Avec une sécheresse historique, plus des réseaux anciens hyper vétustes avec 70% de fuites, plus un déficit de 40% de pluie pour 2022… la Corse n’est plus un paradis vert et bien arrosé.
Selon l’Office de l’Equipement Hydraulique de Corse : « 28 juillet 2022 Sècheresse en Corse :
S'il reste de l'eau dans les retenues, la situation est jugée préoccupante ! Notamment dans la plaine orientale et dans l'extrême sud. Les niveaux de remplissages sont entre 50% et 70%, c'est à dire similaires aux situations de 2003 et 2017 à la même période. Deux années considérées comme des états de grande sécheresse.
Selon les projections de l'office, si la pluie continuait à manquer, la Corse pourrait descendre en-dessous du niveau de sécurité au début de l'automne. A ce moment-là, la situation deviendrait très préoccupante sur les territoires cités précédemment.
L'état des cours d'eau est lui jugé dès à présent "catastrophique". Pour les nappes phréatiques, c'est plus contrasté, car cela dépend des territoires. Pour l'instant, la solidarité s'organise entre les zones en tension et là où il reste de l'eau. Cependant, tous les réseaux ne sont pas interconnectés. D'où l'appel à la vigilance et à économiser l'eau pour éviter de possible coupures. »
Retour sur le débat de Campile de mai 22.

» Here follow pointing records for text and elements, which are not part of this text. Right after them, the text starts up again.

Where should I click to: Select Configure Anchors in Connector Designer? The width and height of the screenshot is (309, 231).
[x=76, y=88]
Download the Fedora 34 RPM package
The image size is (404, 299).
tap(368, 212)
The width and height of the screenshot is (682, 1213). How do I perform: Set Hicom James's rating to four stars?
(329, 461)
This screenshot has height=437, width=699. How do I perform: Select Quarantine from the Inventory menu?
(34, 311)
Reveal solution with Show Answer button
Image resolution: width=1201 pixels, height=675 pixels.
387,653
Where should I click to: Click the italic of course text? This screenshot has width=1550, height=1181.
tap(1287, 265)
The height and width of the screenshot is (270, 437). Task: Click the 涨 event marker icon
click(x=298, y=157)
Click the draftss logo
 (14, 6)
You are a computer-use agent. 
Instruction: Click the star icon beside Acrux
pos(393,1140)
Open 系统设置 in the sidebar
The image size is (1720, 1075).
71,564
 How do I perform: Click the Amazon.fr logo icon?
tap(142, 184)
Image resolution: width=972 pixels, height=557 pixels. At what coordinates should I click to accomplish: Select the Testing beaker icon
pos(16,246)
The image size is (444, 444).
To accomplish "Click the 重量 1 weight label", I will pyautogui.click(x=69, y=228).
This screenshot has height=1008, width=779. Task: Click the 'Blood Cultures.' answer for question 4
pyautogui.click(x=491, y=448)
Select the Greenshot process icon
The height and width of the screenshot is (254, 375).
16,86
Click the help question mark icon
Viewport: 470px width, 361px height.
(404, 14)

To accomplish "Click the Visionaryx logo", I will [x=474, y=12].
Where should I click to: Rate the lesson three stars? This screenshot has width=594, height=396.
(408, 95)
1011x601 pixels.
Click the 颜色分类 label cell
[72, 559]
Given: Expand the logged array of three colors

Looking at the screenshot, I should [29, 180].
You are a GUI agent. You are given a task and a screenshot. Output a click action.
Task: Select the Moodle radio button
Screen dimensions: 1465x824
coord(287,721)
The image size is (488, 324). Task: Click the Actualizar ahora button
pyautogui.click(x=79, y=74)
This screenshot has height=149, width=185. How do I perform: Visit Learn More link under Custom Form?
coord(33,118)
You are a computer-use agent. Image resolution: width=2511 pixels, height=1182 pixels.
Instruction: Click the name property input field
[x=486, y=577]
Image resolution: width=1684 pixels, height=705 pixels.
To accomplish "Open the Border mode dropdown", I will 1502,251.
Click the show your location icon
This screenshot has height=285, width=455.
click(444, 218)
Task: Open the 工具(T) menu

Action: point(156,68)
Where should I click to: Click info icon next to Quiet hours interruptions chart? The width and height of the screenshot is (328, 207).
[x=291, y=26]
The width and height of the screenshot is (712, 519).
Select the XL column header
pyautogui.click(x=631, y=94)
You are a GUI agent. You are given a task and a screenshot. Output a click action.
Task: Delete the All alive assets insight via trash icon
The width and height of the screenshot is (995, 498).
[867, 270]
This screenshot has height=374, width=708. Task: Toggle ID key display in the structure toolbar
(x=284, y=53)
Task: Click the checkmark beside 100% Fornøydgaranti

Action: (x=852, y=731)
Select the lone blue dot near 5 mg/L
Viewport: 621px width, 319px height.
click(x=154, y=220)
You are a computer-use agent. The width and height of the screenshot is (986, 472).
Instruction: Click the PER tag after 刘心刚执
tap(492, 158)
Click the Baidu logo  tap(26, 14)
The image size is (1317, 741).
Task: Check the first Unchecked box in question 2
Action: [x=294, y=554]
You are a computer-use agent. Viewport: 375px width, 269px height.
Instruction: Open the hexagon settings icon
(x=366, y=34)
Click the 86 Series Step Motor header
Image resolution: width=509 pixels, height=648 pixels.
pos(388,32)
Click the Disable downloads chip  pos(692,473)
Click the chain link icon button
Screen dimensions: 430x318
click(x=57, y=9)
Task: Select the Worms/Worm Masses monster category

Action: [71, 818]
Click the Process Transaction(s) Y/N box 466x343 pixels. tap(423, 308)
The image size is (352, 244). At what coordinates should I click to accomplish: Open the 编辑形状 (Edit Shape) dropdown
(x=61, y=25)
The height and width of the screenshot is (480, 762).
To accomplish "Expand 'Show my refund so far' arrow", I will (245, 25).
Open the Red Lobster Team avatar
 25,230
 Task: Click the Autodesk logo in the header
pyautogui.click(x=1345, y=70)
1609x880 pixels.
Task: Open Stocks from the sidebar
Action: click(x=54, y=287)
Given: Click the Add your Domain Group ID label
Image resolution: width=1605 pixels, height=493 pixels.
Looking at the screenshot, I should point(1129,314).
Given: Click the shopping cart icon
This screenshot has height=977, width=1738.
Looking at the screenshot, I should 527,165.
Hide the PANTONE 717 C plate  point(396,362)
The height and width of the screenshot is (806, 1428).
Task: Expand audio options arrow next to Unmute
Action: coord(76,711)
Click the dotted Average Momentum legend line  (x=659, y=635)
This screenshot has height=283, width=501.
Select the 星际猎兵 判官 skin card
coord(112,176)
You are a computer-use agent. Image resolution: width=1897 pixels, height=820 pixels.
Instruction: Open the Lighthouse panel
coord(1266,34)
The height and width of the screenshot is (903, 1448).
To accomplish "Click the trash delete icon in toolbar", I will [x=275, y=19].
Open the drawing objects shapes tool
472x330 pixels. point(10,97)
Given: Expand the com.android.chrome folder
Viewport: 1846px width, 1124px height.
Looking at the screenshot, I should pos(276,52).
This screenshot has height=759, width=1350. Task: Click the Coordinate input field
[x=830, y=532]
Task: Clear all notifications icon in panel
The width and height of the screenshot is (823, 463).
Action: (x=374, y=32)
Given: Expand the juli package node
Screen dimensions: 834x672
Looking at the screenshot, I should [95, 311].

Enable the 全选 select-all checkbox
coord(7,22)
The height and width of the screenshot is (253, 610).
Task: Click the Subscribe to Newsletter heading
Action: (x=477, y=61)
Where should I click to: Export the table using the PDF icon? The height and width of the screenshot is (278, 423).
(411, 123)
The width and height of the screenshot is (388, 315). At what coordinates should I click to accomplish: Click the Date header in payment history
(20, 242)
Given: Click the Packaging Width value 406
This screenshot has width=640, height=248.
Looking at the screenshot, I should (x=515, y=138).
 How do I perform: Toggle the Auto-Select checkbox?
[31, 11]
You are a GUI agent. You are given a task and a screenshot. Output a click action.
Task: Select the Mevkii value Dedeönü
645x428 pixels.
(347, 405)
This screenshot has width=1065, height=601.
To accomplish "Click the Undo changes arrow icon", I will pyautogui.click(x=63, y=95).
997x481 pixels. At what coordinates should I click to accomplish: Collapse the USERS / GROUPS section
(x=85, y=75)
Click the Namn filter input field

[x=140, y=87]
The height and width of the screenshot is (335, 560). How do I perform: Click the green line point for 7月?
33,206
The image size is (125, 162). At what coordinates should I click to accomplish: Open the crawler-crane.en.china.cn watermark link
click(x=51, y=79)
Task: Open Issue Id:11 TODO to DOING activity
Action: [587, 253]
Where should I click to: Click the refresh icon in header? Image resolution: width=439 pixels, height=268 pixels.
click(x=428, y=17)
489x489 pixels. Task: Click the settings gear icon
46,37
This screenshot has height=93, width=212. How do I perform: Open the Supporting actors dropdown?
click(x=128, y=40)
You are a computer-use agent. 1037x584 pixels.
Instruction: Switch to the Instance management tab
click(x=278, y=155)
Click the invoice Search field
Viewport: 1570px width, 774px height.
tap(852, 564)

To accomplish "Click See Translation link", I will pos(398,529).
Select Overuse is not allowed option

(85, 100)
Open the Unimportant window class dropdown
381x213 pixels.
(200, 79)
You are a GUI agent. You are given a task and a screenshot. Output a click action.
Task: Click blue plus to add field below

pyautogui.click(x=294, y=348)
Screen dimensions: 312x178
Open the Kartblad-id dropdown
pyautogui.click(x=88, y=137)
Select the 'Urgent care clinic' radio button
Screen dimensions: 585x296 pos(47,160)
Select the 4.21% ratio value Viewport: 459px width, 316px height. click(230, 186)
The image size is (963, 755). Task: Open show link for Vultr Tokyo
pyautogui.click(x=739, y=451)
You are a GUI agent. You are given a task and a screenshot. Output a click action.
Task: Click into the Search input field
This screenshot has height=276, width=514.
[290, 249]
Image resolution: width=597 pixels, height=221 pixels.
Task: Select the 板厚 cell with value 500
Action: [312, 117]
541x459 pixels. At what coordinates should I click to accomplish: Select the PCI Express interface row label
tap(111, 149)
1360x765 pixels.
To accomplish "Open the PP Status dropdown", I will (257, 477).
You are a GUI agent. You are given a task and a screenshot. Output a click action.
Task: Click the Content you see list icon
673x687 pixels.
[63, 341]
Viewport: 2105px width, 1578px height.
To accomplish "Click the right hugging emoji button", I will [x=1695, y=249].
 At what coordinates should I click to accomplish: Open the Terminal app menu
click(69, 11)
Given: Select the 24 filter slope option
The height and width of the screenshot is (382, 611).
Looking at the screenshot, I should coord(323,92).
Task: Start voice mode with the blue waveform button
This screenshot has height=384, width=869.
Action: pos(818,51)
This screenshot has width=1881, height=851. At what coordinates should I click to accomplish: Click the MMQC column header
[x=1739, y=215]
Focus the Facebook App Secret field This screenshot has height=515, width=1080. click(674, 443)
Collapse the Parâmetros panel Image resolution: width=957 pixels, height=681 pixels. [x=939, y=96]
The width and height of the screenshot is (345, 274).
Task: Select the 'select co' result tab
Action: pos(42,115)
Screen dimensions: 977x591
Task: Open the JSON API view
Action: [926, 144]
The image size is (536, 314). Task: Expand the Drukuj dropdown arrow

C’est le dossier politique et humanitaire de la prochaine décennie pour les îles de la Méditerranée. Même si en Corse, la situation n’est pas aussi tragique que celle hélas prévue pour les 2/3 de la planète, des pays qui vont affronter, dès 2025 un stress hydrique majeur, c’est à dire une déstabilisation climatique globale. Pour certains ce sera même la disparition totale de l’eau douce naturelle. Oui vous avez bien lu, selon l’ONU et l’OCDE « à l’horizon 2025, la moitié de la population mondiale vivra dans des zones touchées par un stress hydrique majeur . »
Alors comment va être gérée notre eau produite en Corse ? Quelles sont les perspectives de rationnement, de reconquête des terroirs, de relance des filières, d’arrosage des jardins comme des grandes exploitations agricoles? De nouveaux barrages et des retenues collinaires sont-ils prévus? Et pourquoi nos eaux usées mais recyclées et si vitales, vont-elles toujours à la mer ? Si la problématique de l'eau constitue clairement « un défi tant économique qu'humanitaire », comment la Corse va-t-elle gérer son avenir territorial, politique et économique face à la question cruciale de l’eau potable, de l’eau agricole, de l’eau industrielle?
En ce mois de mai 2022, du nord au sud de l’île, tout le territoire et sa végétation souffrent du manque d’eau malgré les barrages, les retenues, les stations de pompage, les réservoirs, les sources d’eau souterraines et phréatiques et l’ensemble des équipements de l’OEHC.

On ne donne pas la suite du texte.